An *Ensemble* in machine learning is usually a method that uses a finite set of learning algorithms. Instead of relying on a single model, an ensemble combines the results of several models to create a better result.
Those different models usually slightly differ in their parameters.
This often improves robustness and helps quantify **uncertainty** — for example, when the ensemble members disagree, we know the model is unsure.  
In `probly`, the `ensemble` transformation automates the creation of such model collections directly from a base PyTorch model. <br>
**Why use Ensemble?** <br>
Because it saves you from having to manually copy, reset, and manage multiple model instances yourself. `ensemble` does all of that for you automatically

In [15]:
from collections.abc import Callable
from typing import TYPE_CHECKING

import torch
from torch import nn

from lazy_dispatch import lazydispatch
from lazy_dispatch.isinstance import LazyType
from probly.transformation.ensemble import ensemble
from pytraverse import singledispatch_traverser, traverse

if TYPE_CHECKING:
    from collections.abc import Callable

    from lazy_dispatch.isinstance import LazyType
    from probly.predictor import Predictor

In [None]:
from __future__ import annotations  # noqa: F404


# Our base model
class SimpleNet(nn.Module):
    def __init__(self) -> None:
        """Initialize the network architecture with two linear layers."""
        super().__init__()
        self.layer1 = nn.Linear(10, 20)
        self.layer2 = nn.Linear(20, 2)

    def forward(self, x):  # noqa: ANN201, ANN001
        """Run a forward pass of the network."""
        x = torch.relu(self.layer1(x))
        return self.layer2(x)

    def reset_parameters(self) -> None:
        """Reset the parameters of all layers."""
        # Important for Deep Ensembles: a custom reset function
        print("Custom reset_parameters of SimpleNet called!")
        self.layer1.reset_parameters()
        self.layer2.reset_parameters()


base_model = SimpleNet()
print(f"Base model weight (layer1): {base_model.layer1.weight.data[0, 0]}")
print("--- Creating ensemble with reset (default) ---")
base_model_2 = SimpleNet()
base_weight = base_model_2.layer1.weight.data[0, 0].item()
print(f"Base model weight: {base_weight}")

# ensemble is the function from common.py
# reset_params=True is the default
model_ensemble = ensemble(base_model_2, num_members=3, reset_params=True)

print(f"\nEnsemble created: {type(model_ensemble)}")
print(f"Number of members: {len(model_ensemble)}")

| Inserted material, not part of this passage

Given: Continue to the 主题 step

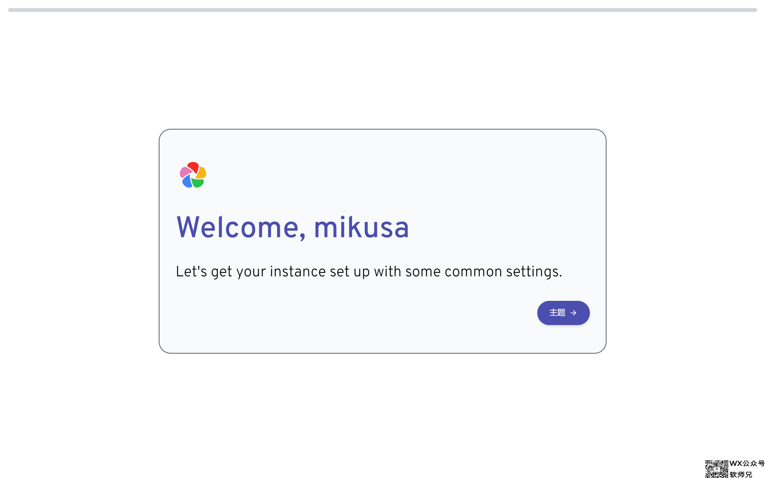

# Let's compare the weights to see if they are different
weight0 = model_ensemble[0].layer1.weight.data[0, 0].item()
weight1 = model_ensemble[1].layer1.weight.data[0, 0].item()
weight2 = model_ensemble[2].layer1.weight.data[0, 0].item()

print(f"Weight of member 0: {weight0}")
print(f"Weight of member 1: {weight1}")
print(f"Weight of member 2: {weight2}")

if base_weight not in (weight0, weight1) and weight0 != weight1:
    print("All weights are different (as expected).")

Base model weight (layer1): 0.053378403186798096
--- Creating ensemble with reset (default) ---
Base model weight: 0.18488982319831848
Custom reset_parameters of SimpleNet called!
Custom reset_parameters of SimpleNet called!
Custom reset_parameters of SimpleNet called!

Ensemble created: <class 'torch.nn.modules.container.ModuleList'>
Number of members: 3
Weight of member 0: -0.11245134472846985
Weight of member 1: -0.2733441889286041
Weight of member 2: 0.1302759349346161
All weights are different (as expected).


## 1. Setup: Dependencies and Code Definitions

Before we can use the `ensemble` function, we'll define it and its components as described in the code files (`common.py`, `torch.py`, `__init__.py`). This ensures this notebook is self-contained.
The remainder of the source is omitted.